In your copy of the data below, reproduce every entry exactly and omit the pictures.

┌────────

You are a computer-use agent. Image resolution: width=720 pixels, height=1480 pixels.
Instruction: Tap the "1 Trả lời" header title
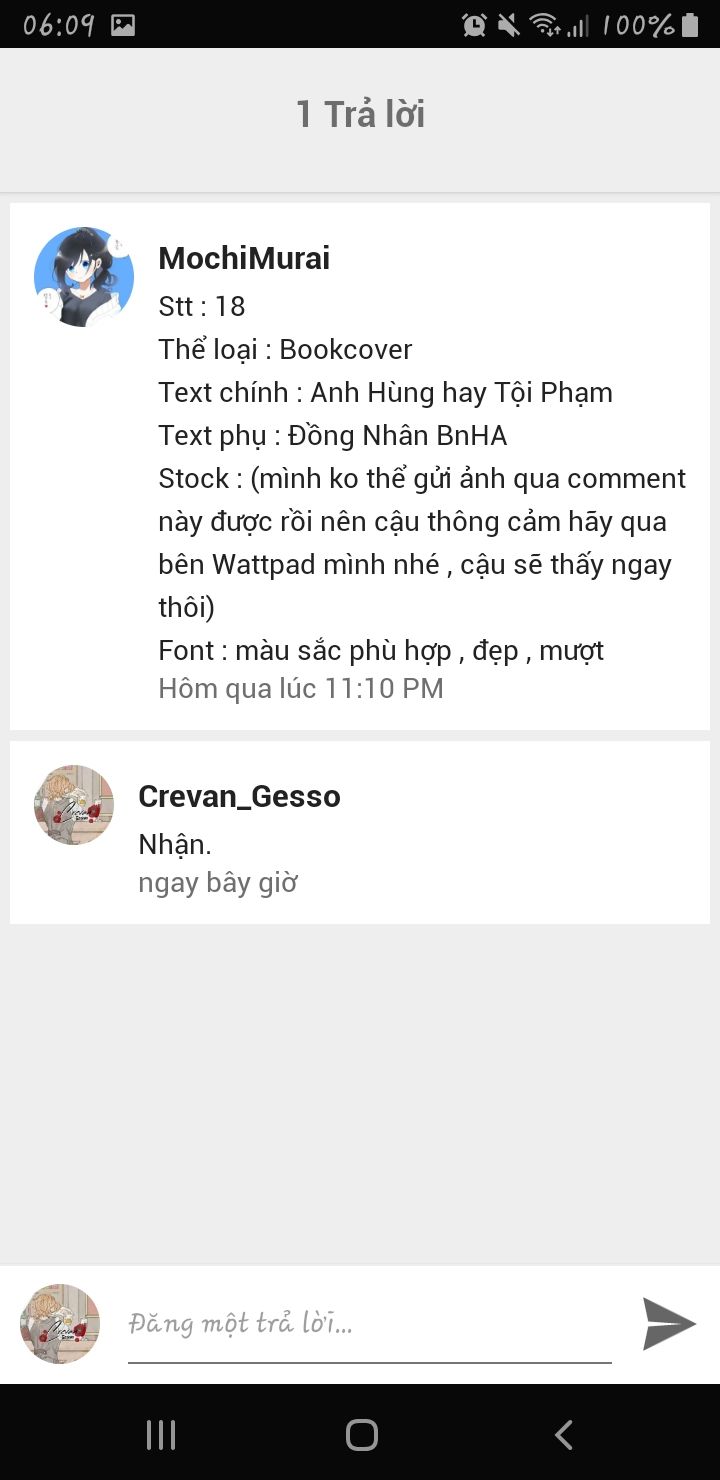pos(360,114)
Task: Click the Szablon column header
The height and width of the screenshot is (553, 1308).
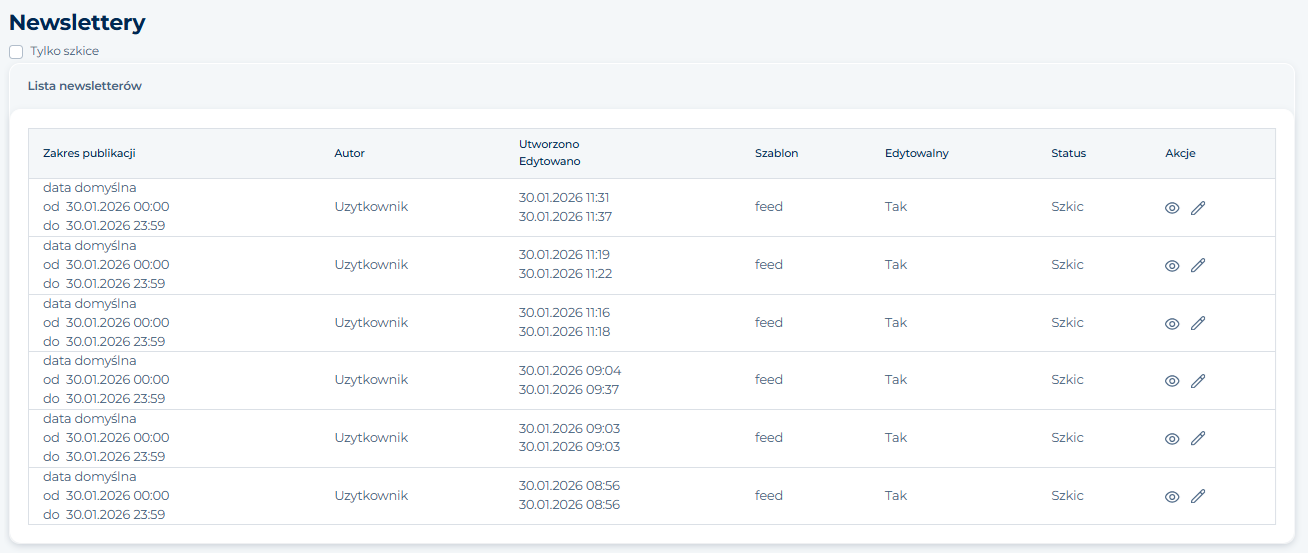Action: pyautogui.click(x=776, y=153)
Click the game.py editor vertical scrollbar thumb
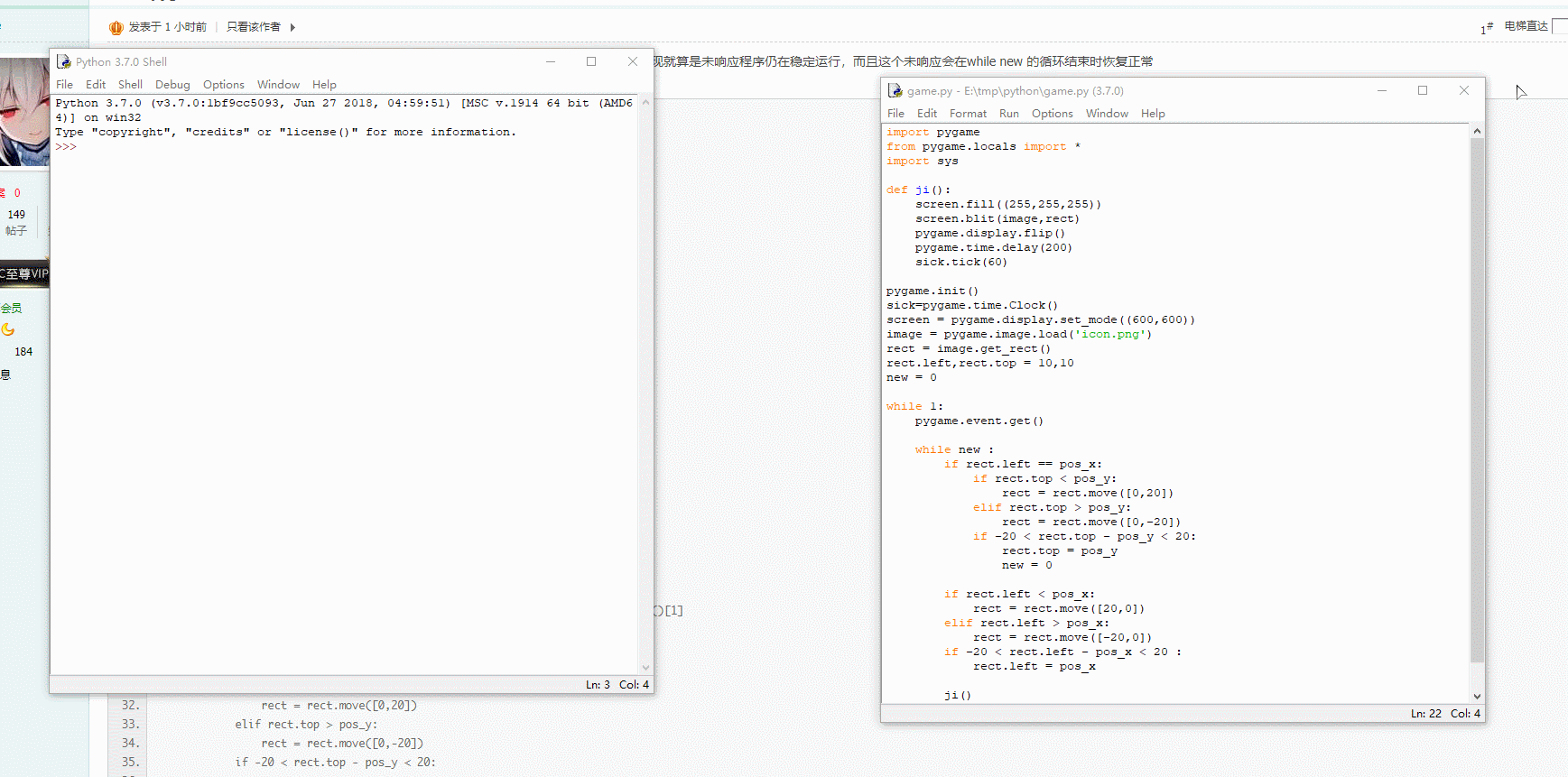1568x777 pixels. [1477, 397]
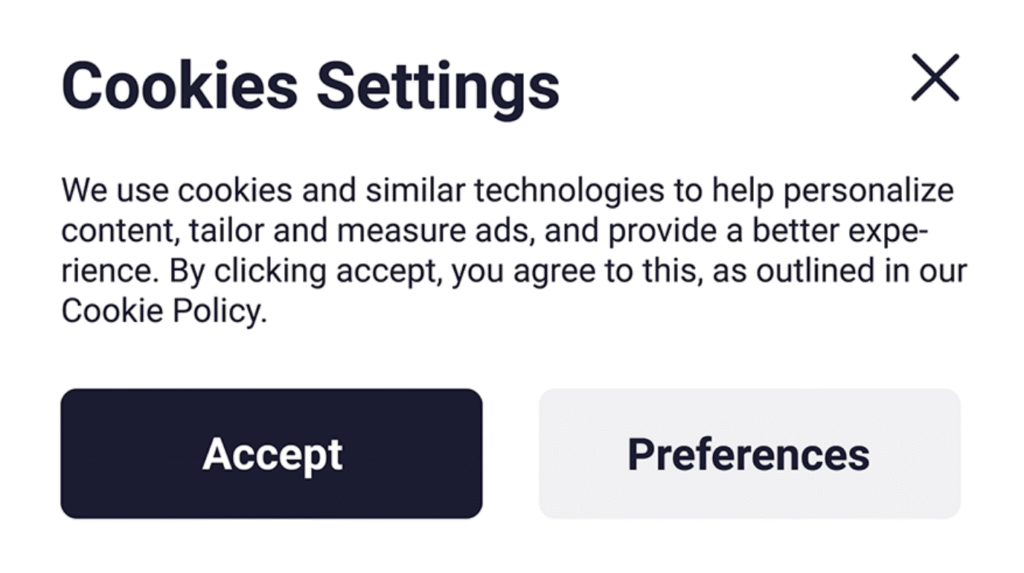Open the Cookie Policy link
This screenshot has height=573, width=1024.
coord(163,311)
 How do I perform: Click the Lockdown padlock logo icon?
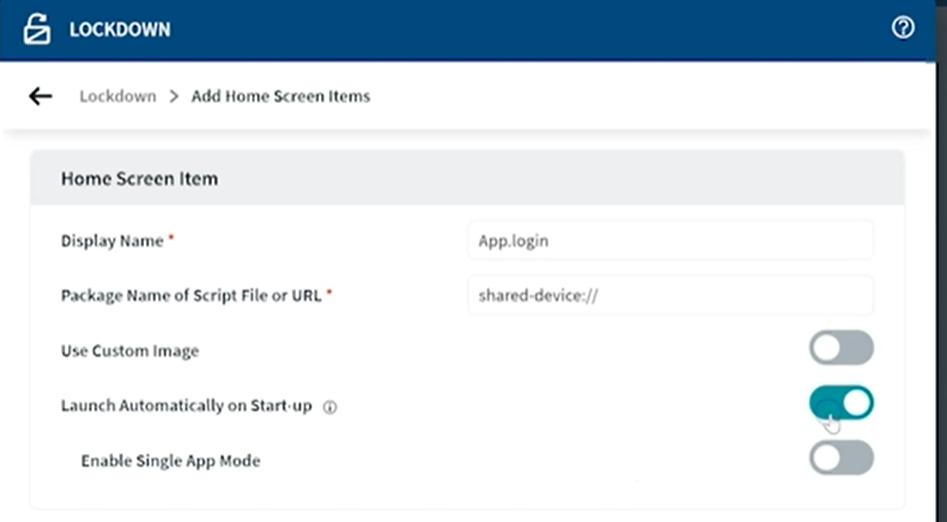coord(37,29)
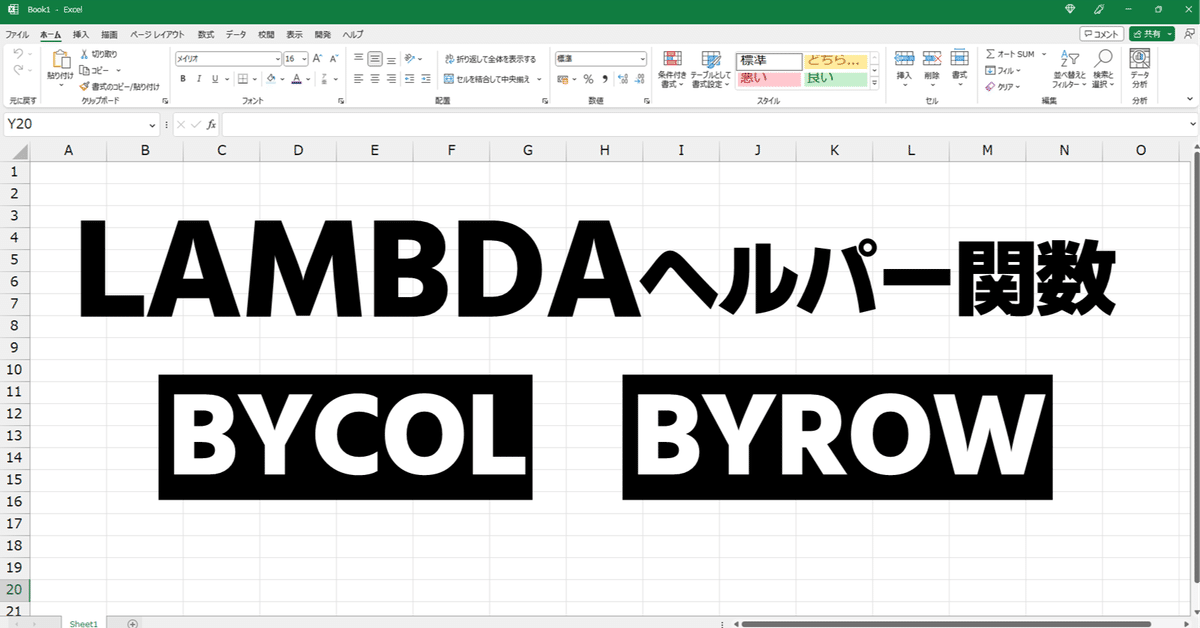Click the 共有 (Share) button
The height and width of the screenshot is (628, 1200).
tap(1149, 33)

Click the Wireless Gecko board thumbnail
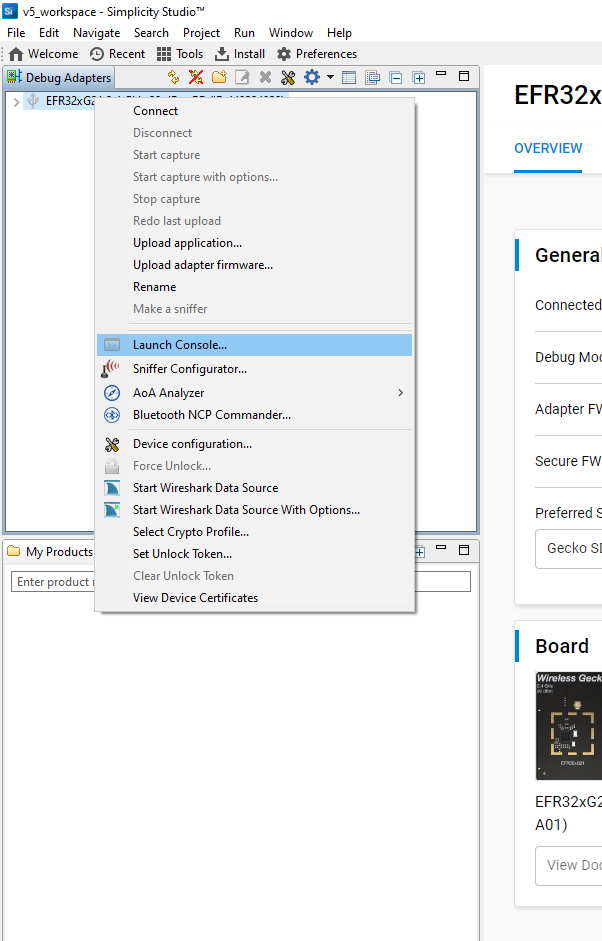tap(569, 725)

└────────

_Solution to this task:_
You are a computer-use agent. Image resolution: width=720 pixels, height=1480 pixels.
Instruction: Tap the "1 Trả lời" header title
pos(360,114)
Task: Click the Szablon column header
The height and width of the screenshot is (553, 1308).
Action: pyautogui.click(x=776, y=153)
Click the game.py editor vertical scrollbar thumb
1568x777 pixels. [1477, 397]
Open the Cookie Policy link
This screenshot has height=573, width=1024.
coord(163,311)
 How do I perform: Click the Lockdown padlock logo icon?
coord(37,29)
Click the 共有 (Share) button
The height and width of the screenshot is (628, 1200).
tap(1149, 33)

Click the Wireless Gecko board thumbnail
tap(569, 725)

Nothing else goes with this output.